— start of RECORD SET —

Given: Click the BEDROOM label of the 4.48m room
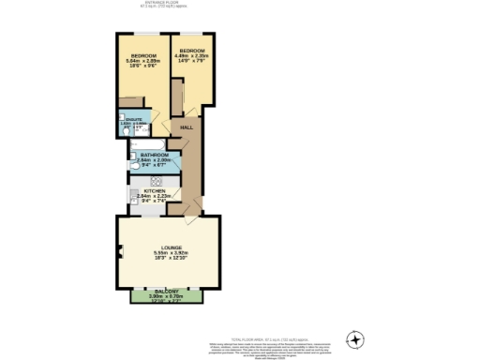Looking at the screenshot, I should tap(193, 50).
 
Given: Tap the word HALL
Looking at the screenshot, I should tap(186, 127).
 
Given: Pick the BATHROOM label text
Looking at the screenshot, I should tap(154, 154).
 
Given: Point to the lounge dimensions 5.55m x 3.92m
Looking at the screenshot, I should tap(171, 254).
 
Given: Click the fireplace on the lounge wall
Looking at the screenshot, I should tap(120, 249).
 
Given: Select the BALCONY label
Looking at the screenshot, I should tap(170, 292).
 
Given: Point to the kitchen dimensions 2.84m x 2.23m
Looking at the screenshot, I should tap(152, 199).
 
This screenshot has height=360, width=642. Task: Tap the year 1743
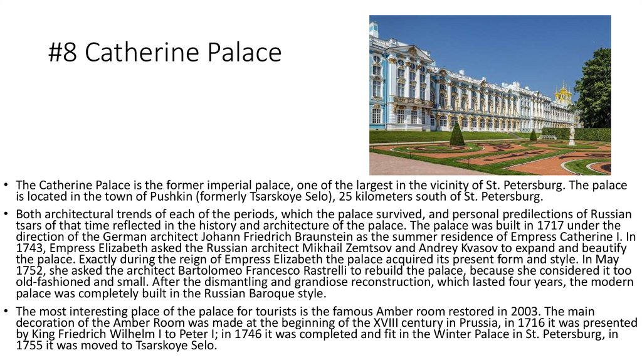(x=28, y=248)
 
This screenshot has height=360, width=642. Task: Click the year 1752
(x=29, y=271)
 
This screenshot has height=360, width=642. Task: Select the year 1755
(x=29, y=345)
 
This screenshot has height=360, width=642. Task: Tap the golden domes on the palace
(x=563, y=94)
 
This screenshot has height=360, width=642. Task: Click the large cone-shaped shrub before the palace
(x=457, y=134)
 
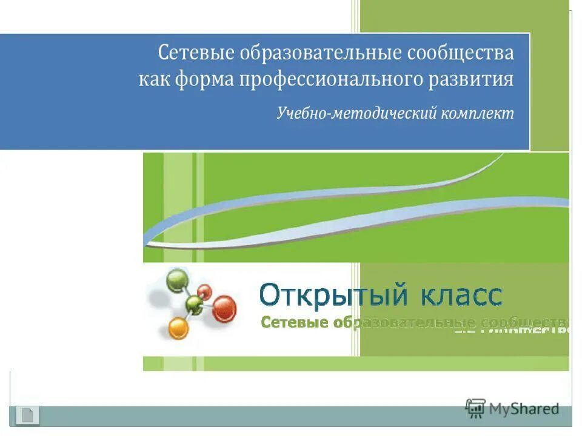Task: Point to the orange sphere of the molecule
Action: pos(178,329)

— end of RECORD SET —

(GOAL OF THE EXERCISE): Update the material above by replacing every "Looking at the screenshot" with "Judging from the screenshot" and keeping everything else the same. Leave the pictures out.

(ANSWER TO THE TASK):
Given: Click the BEDROOM label of the 4.48m room
Judging from the screenshot, I should tap(193, 50).
 
Given: Tap the word HALL
Judging from the screenshot, I should tap(186, 127).
 
Given: Pick the BATHROOM label text
Judging from the screenshot, I should tap(154, 154).
 
Given: Point to the lounge dimensions 5.55m x 3.92m
Judging from the screenshot, I should tap(171, 254).
 
Given: Click the fireplace on the lounge wall
Judging from the screenshot, I should tap(120, 249).
 
Given: Select the BALCONY label
Judging from the screenshot, I should tap(170, 292).
 
Given: Point to the kitchen dimensions 2.84m x 2.23m
Judging from the screenshot, I should tap(152, 199).
 
This screenshot has height=360, width=642. Task: Tap the year 1743
(x=28, y=248)
 
This screenshot has height=360, width=642. Task: Click the year 1752
(x=29, y=271)
 
This screenshot has height=360, width=642. Task: Select the year 1755
(x=29, y=345)
 
This screenshot has height=360, width=642. Task: Tap the golden domes on the palace
(x=563, y=94)
 
This screenshot has height=360, width=642. Task: Click the large cone-shaped shrub before the palace
(x=457, y=134)
 
Task: Point to the orange sphere of the molecule
Action: pos(178,329)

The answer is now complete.